Mecz GKS Katowice - Wisła Kraków
W sobotę 18 maja na stadionie przy Bukowej GKS Katowice zmierzył się z Wisłą Kraków. Mecz odbył się w ramach przedostatniej kolejki I Ligi i zaczął się mocnym akcentem. Już w 5. minucie Eneko Satrustegui dostał czerwoną kartkę i Wisła już do końca meczu grała w osłabionym składzie.
Mimo to goście objęli prowadzenie. W 19. minucie gola strzelił Angel Rodado. Na odpowiedź GieKSy nie trzeba było długo czekać. W 22. minucie wynik meczu wyrównał Arkadiusz Jędrych, a później poszło już z górki. W 33. minucie bramkę zdobył Adrian Błąd, a tuż po rozpoczęciu drugiej połowy celny strzał w okno bramki oddał Grzegorz Rogala.

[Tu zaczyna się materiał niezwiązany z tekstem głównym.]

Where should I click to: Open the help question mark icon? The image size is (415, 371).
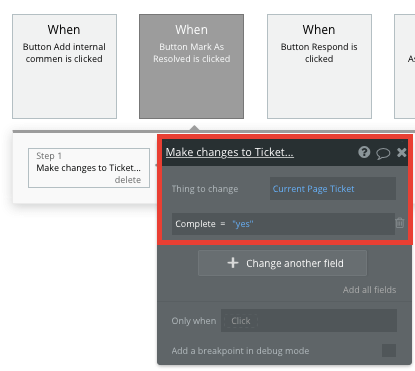click(x=364, y=152)
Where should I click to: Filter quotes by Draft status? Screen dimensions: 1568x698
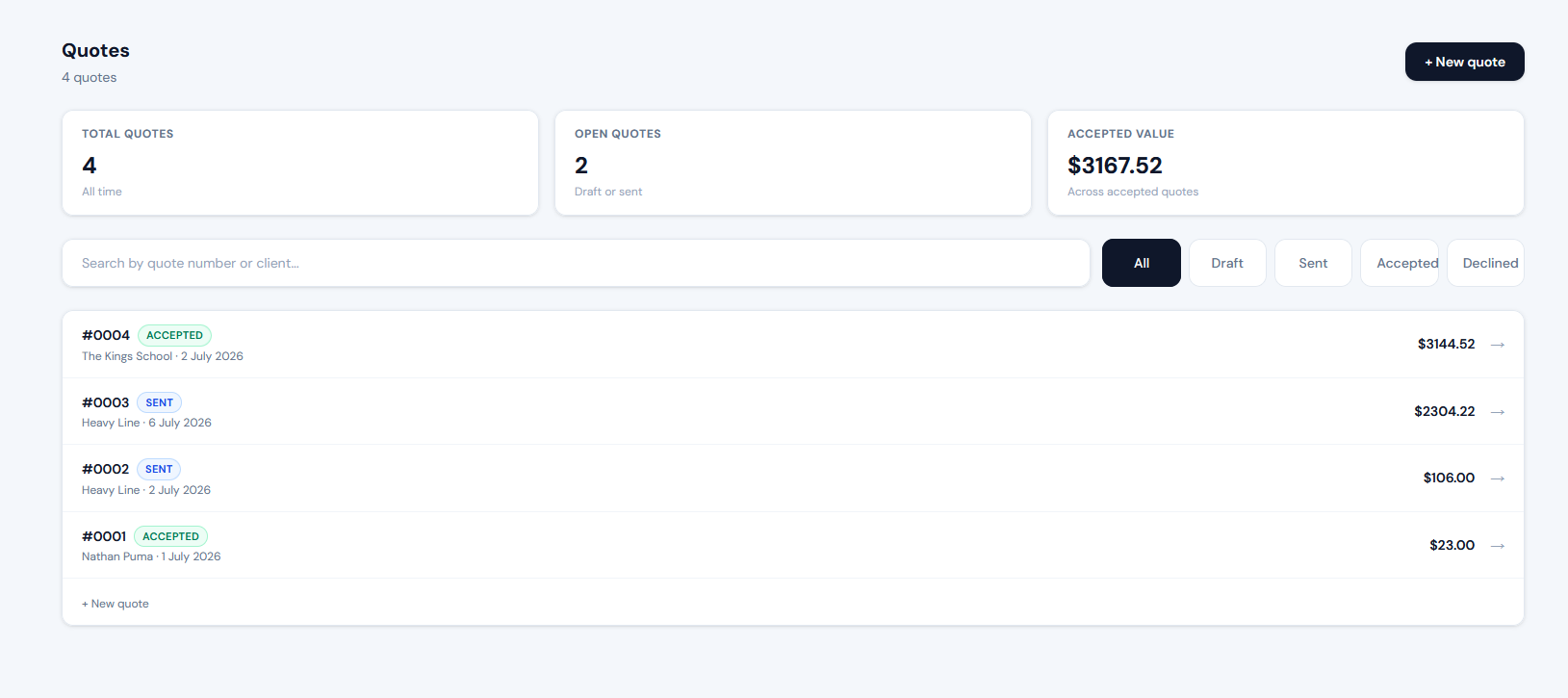[1227, 263]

Widać było, że sytuacja zestresowała piłkarzy Białej Gwiazdy. Efekt był druzgocący - w 63. minucie Marc Carbo strzelił samobójczego gola. Na otarcie łez Angel Rodado w 82. minucie zdobył bramkę dla Wisły, ale wynik meczu był już przesądzony. W doliczonym czasie gry GKS Katowice zdobył jeszcze jednego gola i zakończył spotkanie z przewagą 5:2.
Wygrana GieKSy ucieszyła kibiców, którzy przyszli na stadion dopingować swoją ukochaną drużynę. Przez cały mecz zachęcali piłkarzy do gry okrzykami, przyśpiewkami i brawami. Gdy drużyna z Katowic zaliczyła gola, nad trybunami widać było morze żółto-zielonych szalików.